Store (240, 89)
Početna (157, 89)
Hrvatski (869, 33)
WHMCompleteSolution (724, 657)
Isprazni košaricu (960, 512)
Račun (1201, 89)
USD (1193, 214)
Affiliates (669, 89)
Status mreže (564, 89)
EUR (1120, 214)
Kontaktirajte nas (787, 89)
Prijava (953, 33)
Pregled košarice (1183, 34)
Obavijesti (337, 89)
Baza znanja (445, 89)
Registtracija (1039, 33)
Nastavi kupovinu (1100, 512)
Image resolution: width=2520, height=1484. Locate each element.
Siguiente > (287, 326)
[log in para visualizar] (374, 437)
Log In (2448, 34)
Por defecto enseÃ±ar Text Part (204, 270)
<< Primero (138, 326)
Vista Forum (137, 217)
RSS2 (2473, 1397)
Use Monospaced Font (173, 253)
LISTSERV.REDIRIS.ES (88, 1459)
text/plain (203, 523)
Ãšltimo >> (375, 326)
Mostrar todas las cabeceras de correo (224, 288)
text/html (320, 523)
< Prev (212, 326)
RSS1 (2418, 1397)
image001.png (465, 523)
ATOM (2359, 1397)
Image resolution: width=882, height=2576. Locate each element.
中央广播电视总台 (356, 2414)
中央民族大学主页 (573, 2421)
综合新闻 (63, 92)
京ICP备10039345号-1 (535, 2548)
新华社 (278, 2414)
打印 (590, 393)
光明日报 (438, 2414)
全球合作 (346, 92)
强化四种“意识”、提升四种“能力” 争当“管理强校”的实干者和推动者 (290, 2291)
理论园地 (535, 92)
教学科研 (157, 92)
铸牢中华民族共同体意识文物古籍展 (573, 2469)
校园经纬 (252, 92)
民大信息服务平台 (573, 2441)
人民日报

WORK TASK: Where a line of the records contains the word "Locate", copy that line.

THE ANSWER:
Image resolution: width=2520, height=1484. Locate each element.
Image resolution: width=882, height=2576. Locate each element.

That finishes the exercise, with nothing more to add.